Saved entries
● ● ●
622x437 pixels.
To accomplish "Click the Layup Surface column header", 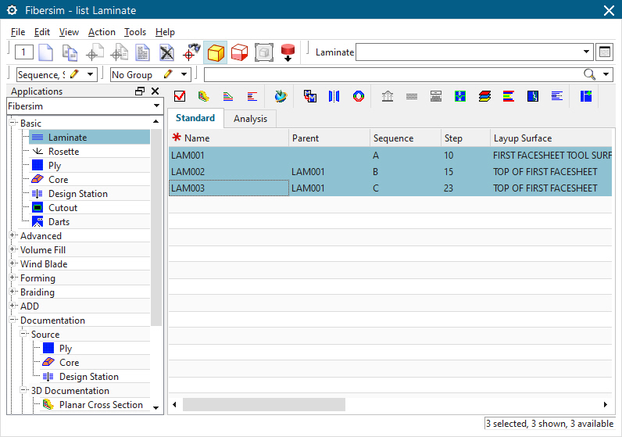I will (x=522, y=138).
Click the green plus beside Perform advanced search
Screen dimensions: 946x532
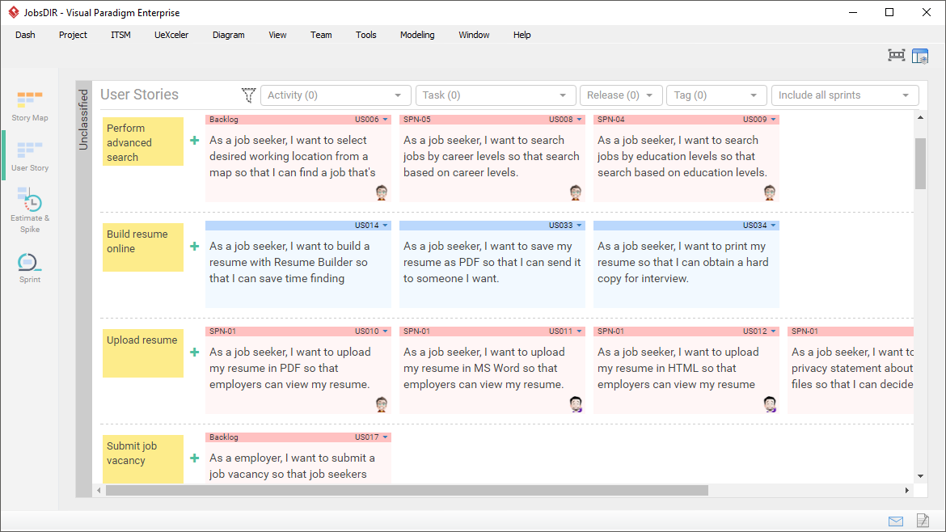click(193, 139)
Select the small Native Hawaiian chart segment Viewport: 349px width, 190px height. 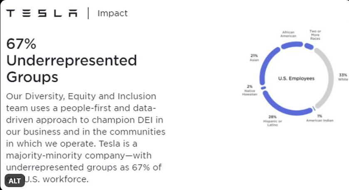click(263, 88)
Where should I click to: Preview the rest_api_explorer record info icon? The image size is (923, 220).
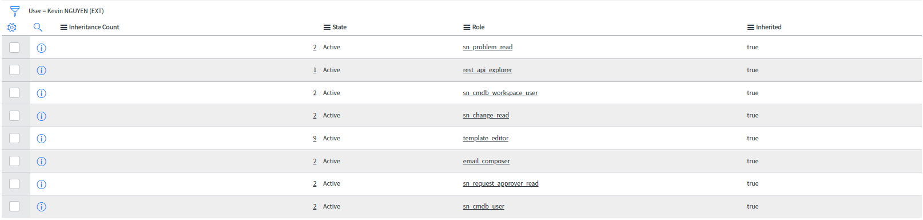click(41, 70)
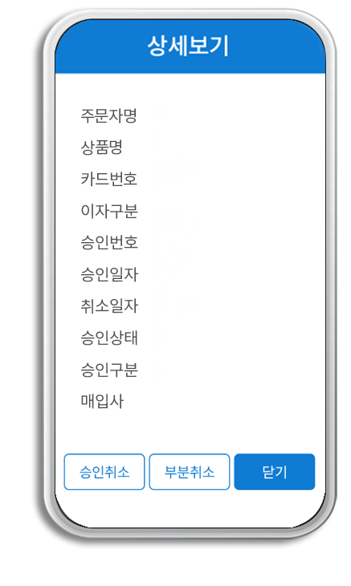Image resolution: width=351 pixels, height=586 pixels.
Task: Click the 상품명 field label
Action: [x=102, y=148]
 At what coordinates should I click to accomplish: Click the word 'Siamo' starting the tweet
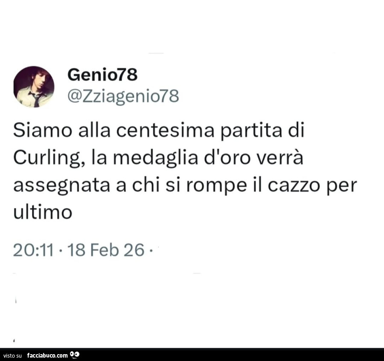[43, 130]
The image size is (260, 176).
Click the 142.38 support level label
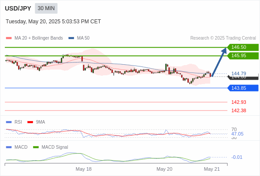point(238,110)
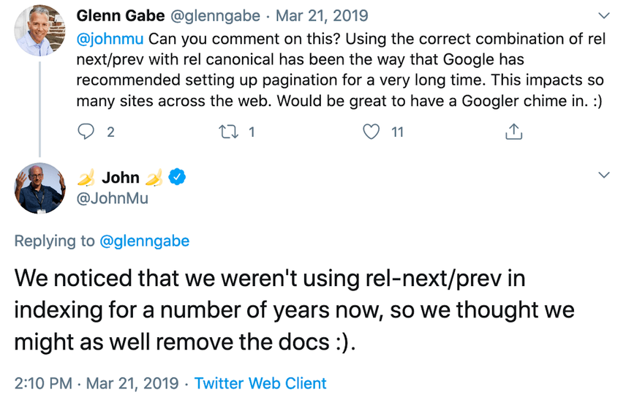Screen dimensions: 626x403
Task: Like Glenn Gabe's tweet
Action: click(x=372, y=132)
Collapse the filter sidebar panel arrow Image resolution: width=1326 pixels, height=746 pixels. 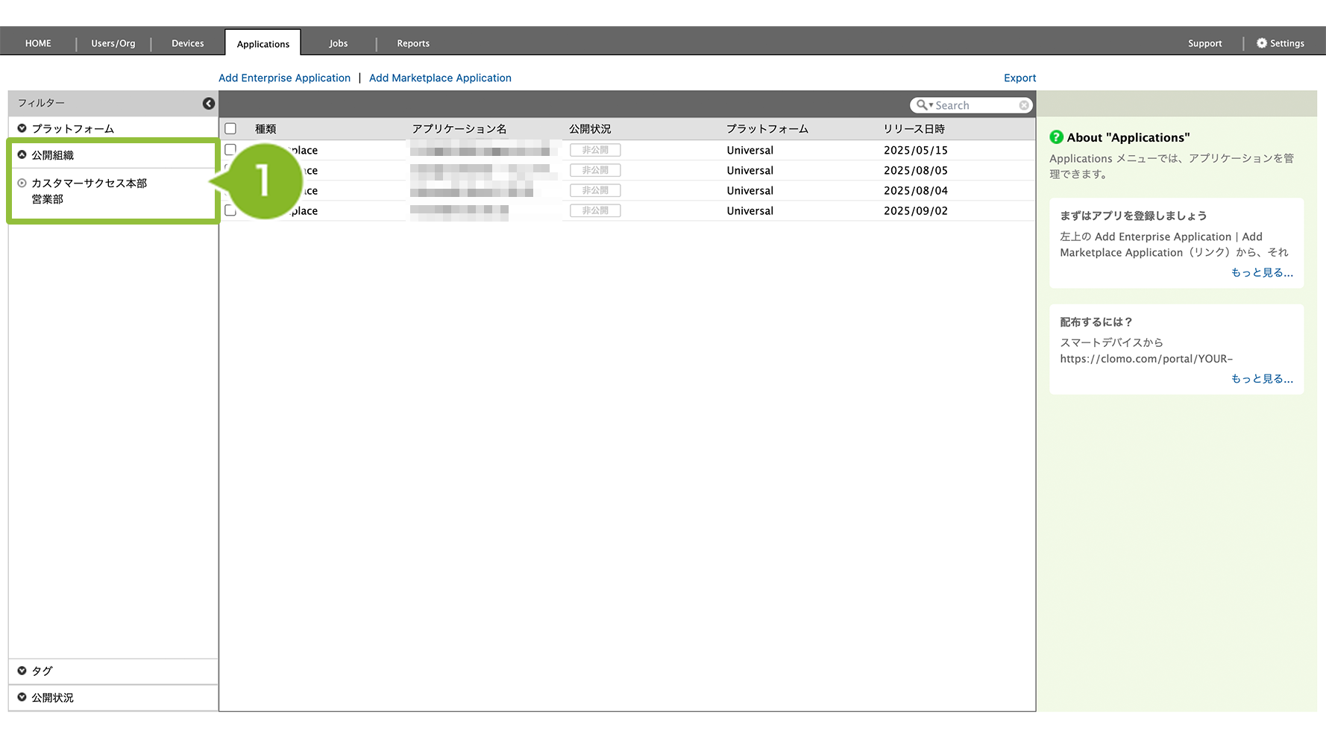(x=209, y=104)
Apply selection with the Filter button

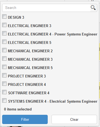click(x=25, y=119)
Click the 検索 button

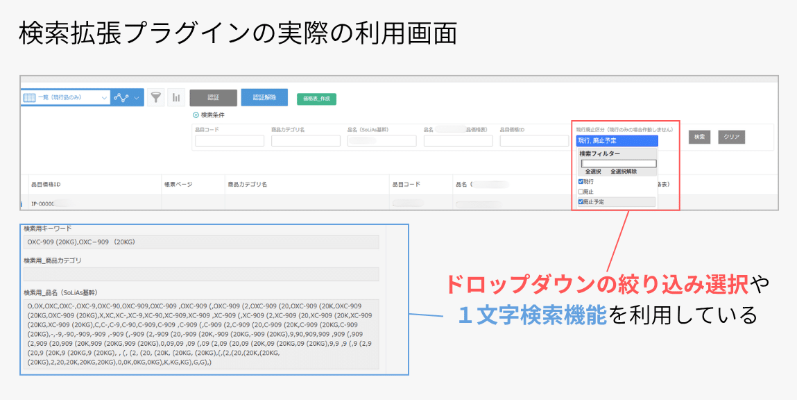699,138
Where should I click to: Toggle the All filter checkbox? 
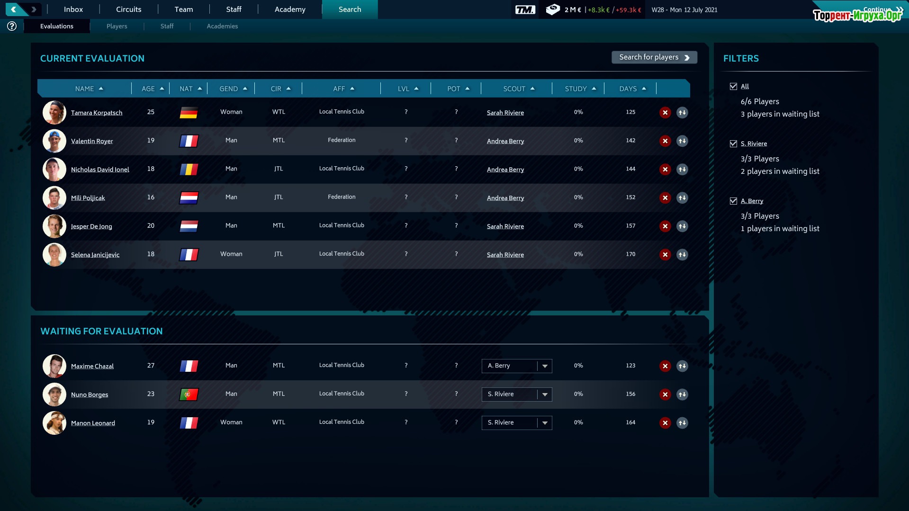pyautogui.click(x=733, y=86)
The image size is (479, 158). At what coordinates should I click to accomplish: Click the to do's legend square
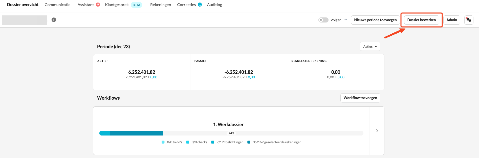pos(163,142)
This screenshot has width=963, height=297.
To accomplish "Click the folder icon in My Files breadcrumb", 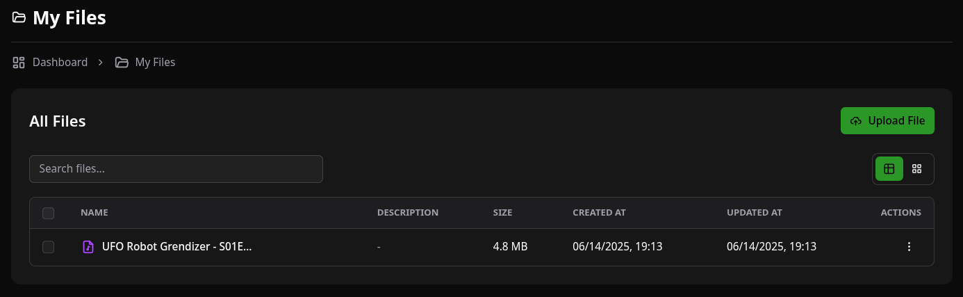I will pyautogui.click(x=122, y=63).
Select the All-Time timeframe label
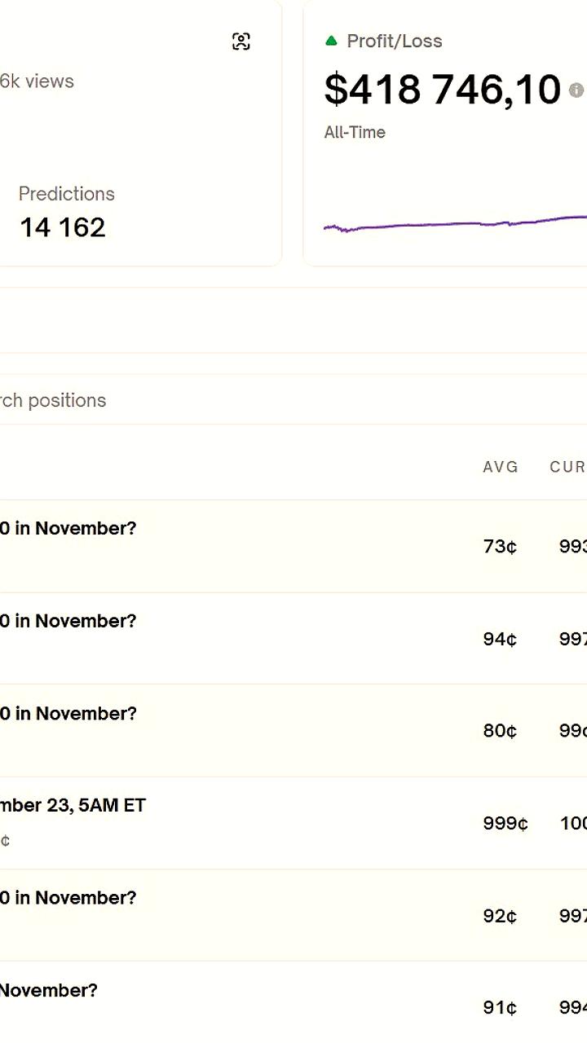587x1043 pixels. point(354,132)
● ● ●
# Exercise
An exact transcription is needed of the lines from the one with "Click the 検索 button" to the one with "This screenshot has width=963, height=297." above, both ends included, with pictures left out.

# Output of the exercise
Click the 検索 button

699,138
Where should I click to: Toggle the All filter checkbox? 
pyautogui.click(x=733, y=86)
The image size is (479, 158). At what coordinates should I click to accomplish: Click the to do's legend square
pos(163,142)
This screenshot has width=963, height=297.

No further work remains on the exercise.